··· Exercise passage

The community cube project

Hello everyone!
My name is Gozmit. I have been wanting to put together a cube for a while now, but i've been struggling in many aspects. Then it struck me. I don't want to do build this thing alone. I want it to be an experience i can share with others whom are intrested. Therefore, i ask you this. Will you join me in creating an awesome cube together?

Ok, so while this is going to be democracy kinda project, where everyone has a say, i will set up a couple of requirements on the cube.
  1. Let us keep it from just another power cube or pauper cube. Let's add something that makes it stand out in the crowd. I, myself, have some ideas. An artifact and/or enchantment based cube; a cube that fokuses on off the wall archetypes such as {R}{G} Land sac; a cube that is base on different kinds of counters (+1/+1 counters, level counters, etc); aall multicoulour cube, with an additional pack filled with lands and the list goes on.
  2. We will be making a decent amount of custom cards. This goes along with the previous requirement, as the custom cards help give a feeling of specialty to the cube and help support things, that may just lack support, such as a level up deck.
  3. This last requirement isn't really a requirement so to speak, but a request. I'm on of those, who get buggered by a list with 81 white cards and 82 blue, so if we could prevent that, it would be great.
So as a first priority, I want to know whose in and what kind of ideas you have for the cube theme. I will add the above four and all other ideas I see into a pool later on.
Thank you for reading this.
 

Onderzeeboot

Ecstatic Orb
I tried something like this once, but it didn't really work out. I think one person needs to be pulling the strings to get anything done. Without an owner, who's going to play the cube? Who's willing to invest the time needed to keep the cube up to date? Someone needs to be king!

Well, that's my point of view anyway. Anarchists might disagree! :)
 
I will be tuning it and having the last say, but i will most certainly also give you guys a say in this. i would try to play it with some firends and such.
 

Grillo_Parlante

Contributor
Its a lot of work to build a cube, both posting about it, and doing the gatherer research. What I would suggest is follow the example of the Design//Contruction threads, where you are essentially leading a discussion, and requesting feedback on your ideas or when you run into problems. You are doing the bulk of the work (which you should, since its your project), but have the benefit of other people's experience.

A really good place to start (broken record here) is list out the 10 guilds and think of the themes/sub themes you want for them. For example, you could take the idea of the counters cube, and brain storm how the 10 guilds would look. We can than talk about that, or you could post about how you plan to implement the different archetypes.
 

Eric Chan

Hyalopterous Lemure
Staff member
I'll echo Onderzeeboot's and Grillo's thoughts, in that for this project to take off and succeed, you want to have a strong guiding hand in every aspect of the design, even if you're opening up the floor for suggestions and requests. Even a democracy needs a leader.

While there's certainly a lot of technical craft involved, including a fair bit of math, building a cube is still as much art as it is science. And I would say that art by committee isn't much art at all. You want to come up with a vision for your design, and call on people to help refine your vision or offer suggestions for card alternatives when it gets down to the nitty gritty. But you still very much want to brainstorm a cohesive vision for your environment before soliciting feedback.
 

Laz

Developer
Welcome to Riptide Lab, where if we can add a layer of abstraction, we will. You ask about designing a Cube, the discussion instantly turns to a meta-design discussion, how to design a post to discuss designing a cube!

······
··· Extracted data

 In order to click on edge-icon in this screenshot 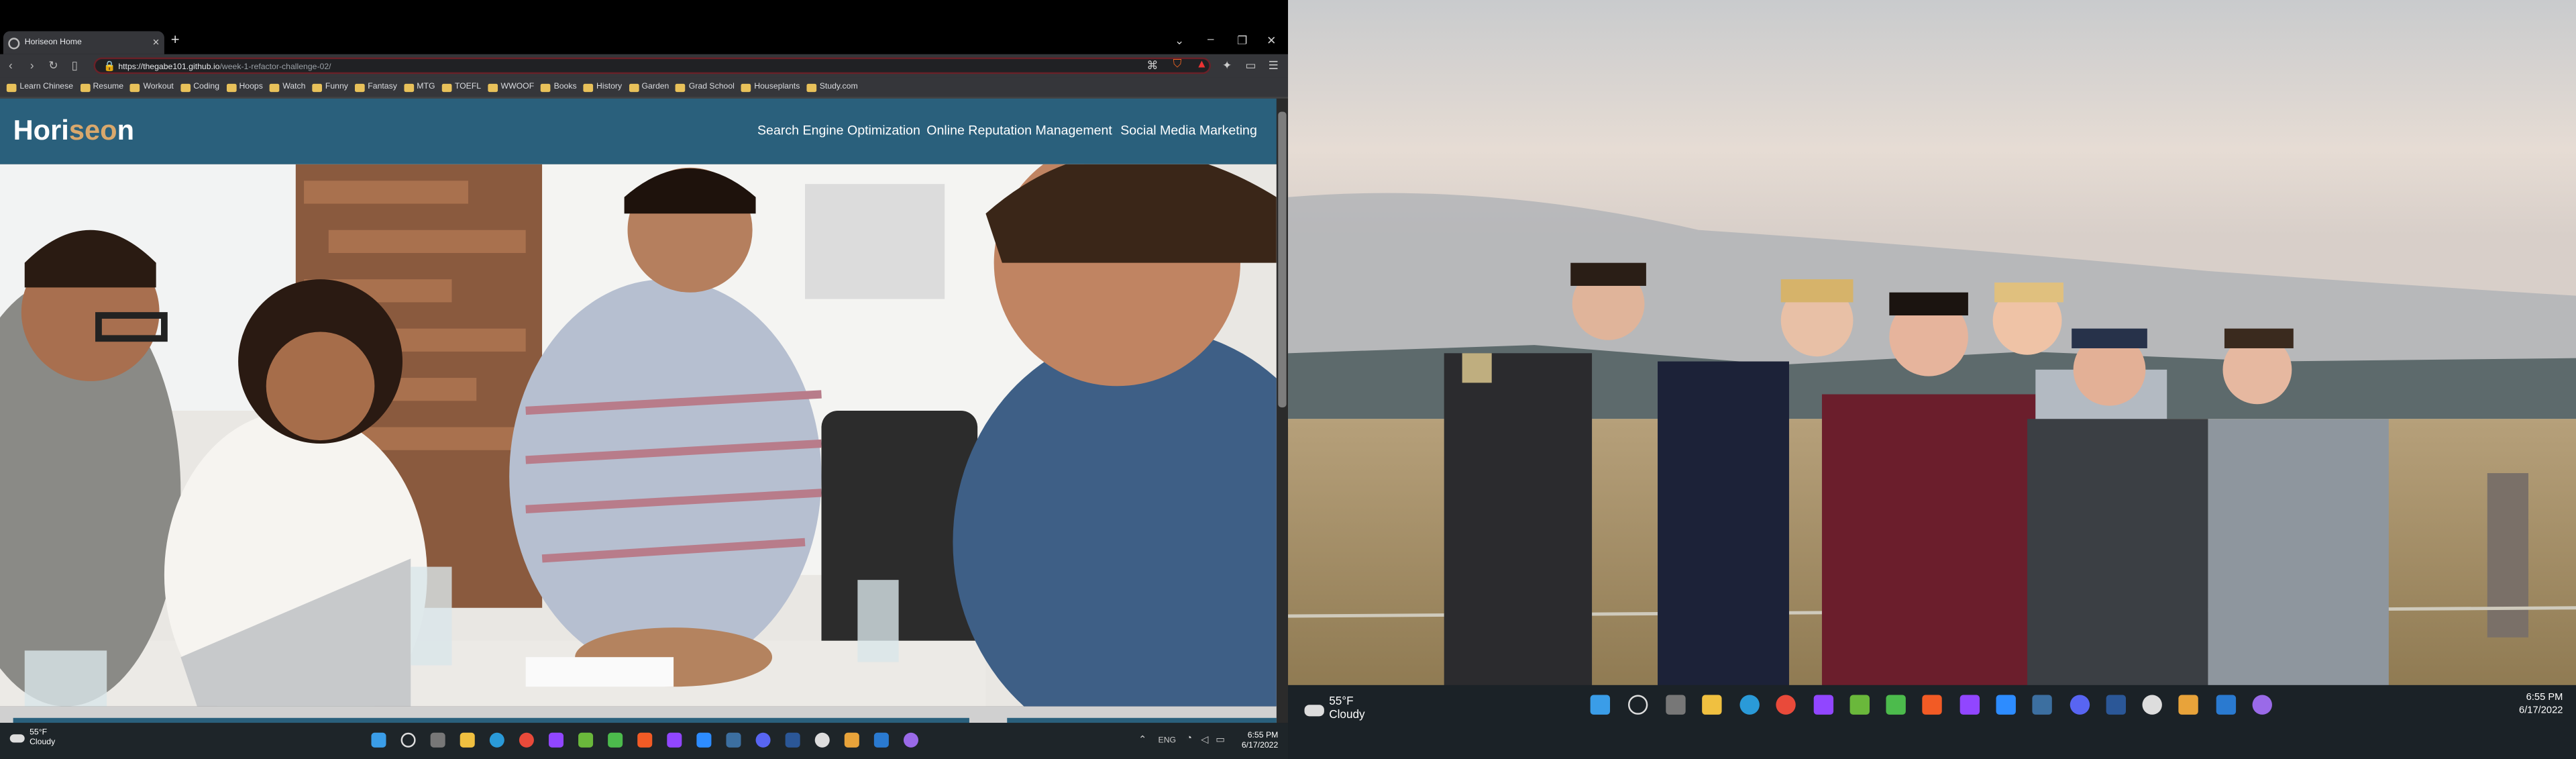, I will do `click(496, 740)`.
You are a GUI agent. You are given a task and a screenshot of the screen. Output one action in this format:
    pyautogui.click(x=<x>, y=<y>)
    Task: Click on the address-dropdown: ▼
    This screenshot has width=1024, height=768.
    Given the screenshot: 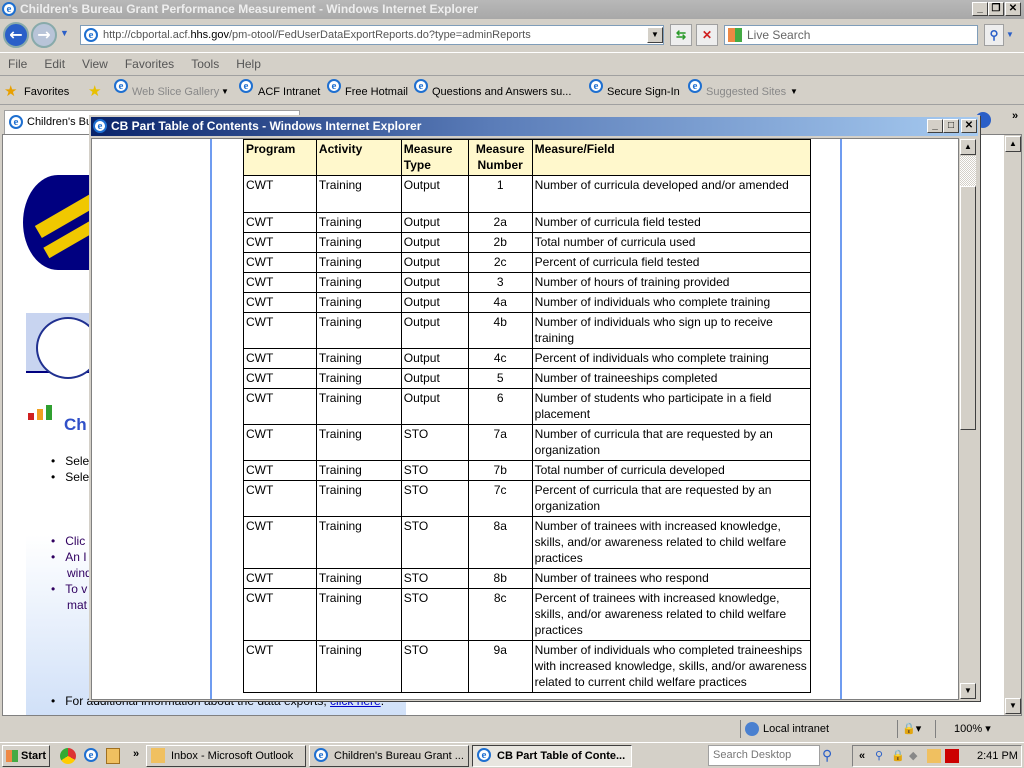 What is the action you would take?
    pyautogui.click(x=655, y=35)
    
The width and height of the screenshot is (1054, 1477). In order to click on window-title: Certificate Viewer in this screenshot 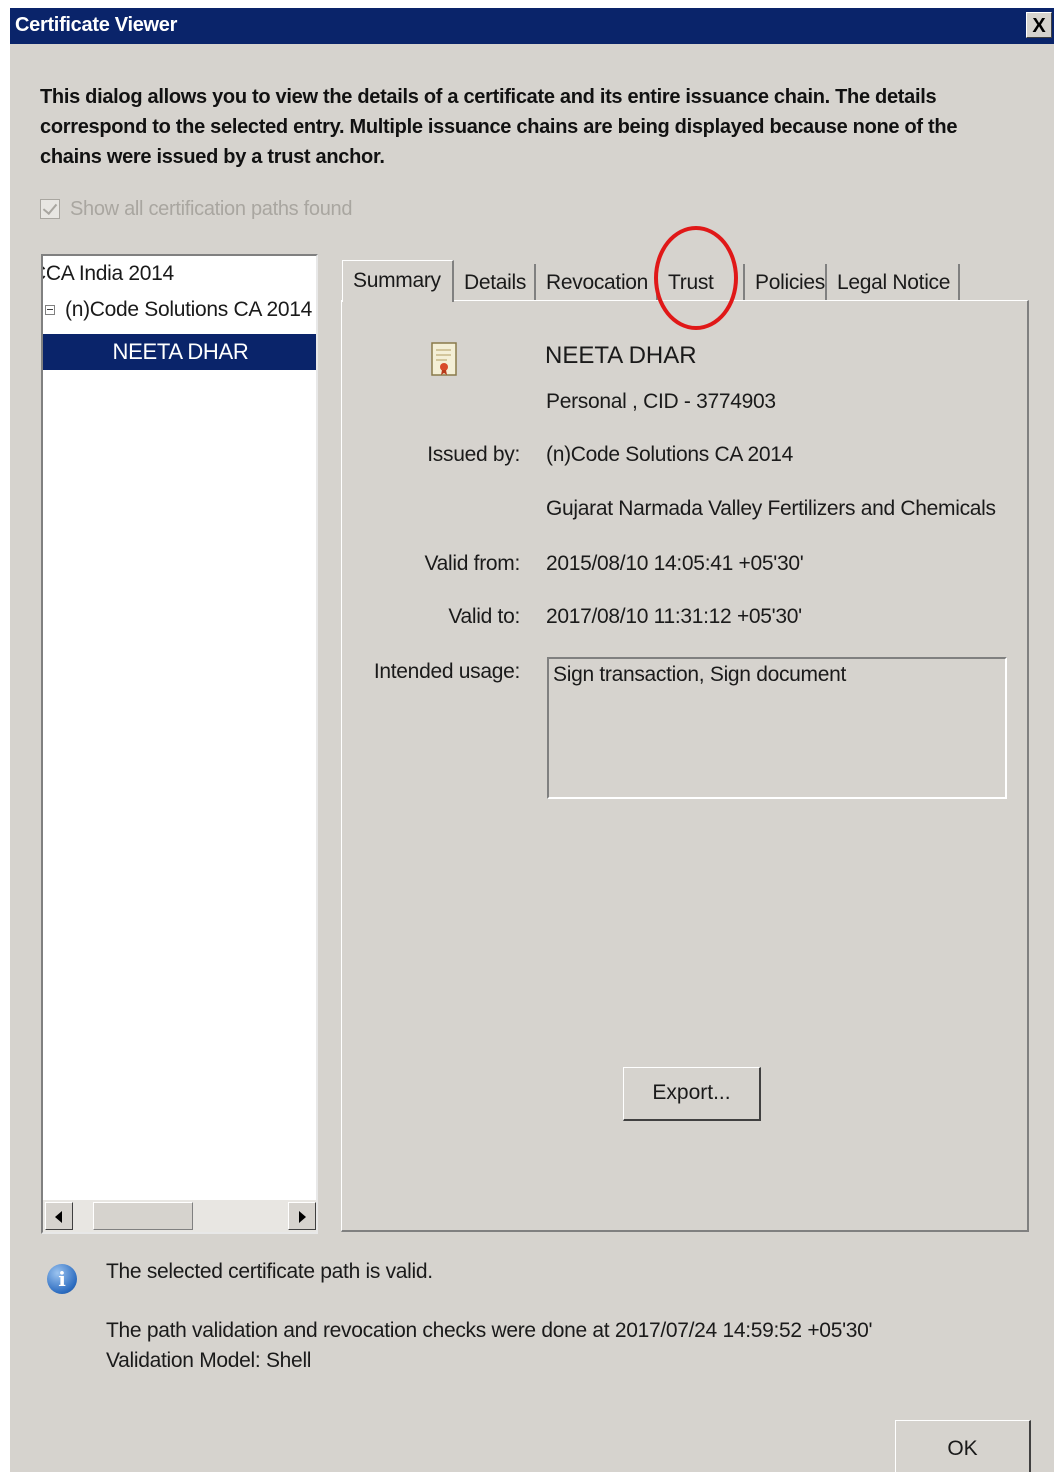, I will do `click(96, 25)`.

······

Return, word for word, the part of the cube project thread from "3. This last" to "for reading this.". The records were taken from a different source than the text.

3. This last requirement isn't really a requirement so to speak, but a request. I'm on of those, who get buggered by a list with 81 white cards and 82 blue, so if we could prevent that, it would be great.
So as a first priority, I want to know whose in and what kind of ideas you have for the cube theme. I will add the above four and all other ideas I see into a pool later on.
Thank you for reading this.